### Collected data entries
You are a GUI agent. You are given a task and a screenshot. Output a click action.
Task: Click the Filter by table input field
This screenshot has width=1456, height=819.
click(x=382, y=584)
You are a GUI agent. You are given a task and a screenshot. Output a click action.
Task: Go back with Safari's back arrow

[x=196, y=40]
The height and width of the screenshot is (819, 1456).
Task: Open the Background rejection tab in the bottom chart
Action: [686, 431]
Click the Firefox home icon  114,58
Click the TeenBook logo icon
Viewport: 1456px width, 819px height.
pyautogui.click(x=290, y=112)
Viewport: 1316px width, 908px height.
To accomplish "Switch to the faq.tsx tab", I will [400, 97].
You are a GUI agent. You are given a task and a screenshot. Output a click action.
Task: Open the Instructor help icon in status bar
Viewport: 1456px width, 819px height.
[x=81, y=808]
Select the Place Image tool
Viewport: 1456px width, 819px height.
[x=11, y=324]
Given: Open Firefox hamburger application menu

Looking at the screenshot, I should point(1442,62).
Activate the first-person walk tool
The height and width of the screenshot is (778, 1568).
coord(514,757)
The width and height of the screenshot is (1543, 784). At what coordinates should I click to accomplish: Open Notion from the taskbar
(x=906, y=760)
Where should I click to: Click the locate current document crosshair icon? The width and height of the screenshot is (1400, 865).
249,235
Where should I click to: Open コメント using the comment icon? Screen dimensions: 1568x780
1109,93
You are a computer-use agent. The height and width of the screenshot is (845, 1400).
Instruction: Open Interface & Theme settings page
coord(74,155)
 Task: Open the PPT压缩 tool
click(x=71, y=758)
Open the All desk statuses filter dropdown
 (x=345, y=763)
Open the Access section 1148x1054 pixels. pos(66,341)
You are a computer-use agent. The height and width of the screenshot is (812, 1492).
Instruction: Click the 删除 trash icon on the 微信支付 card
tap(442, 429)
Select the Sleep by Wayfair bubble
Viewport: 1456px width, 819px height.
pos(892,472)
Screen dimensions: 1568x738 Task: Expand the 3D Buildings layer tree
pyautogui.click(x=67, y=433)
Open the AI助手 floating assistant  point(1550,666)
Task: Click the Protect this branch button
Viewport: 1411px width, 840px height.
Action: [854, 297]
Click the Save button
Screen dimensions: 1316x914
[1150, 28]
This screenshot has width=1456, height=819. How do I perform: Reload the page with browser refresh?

### Requirement
Among the records above, which lines hold the word "computer"? Copy each one.

### Written answer
You are a computer-use agent. The height and width of the screenshot is (845, 1400).
You are a computer-use agent. The height and width of the screenshot is (812, 1492).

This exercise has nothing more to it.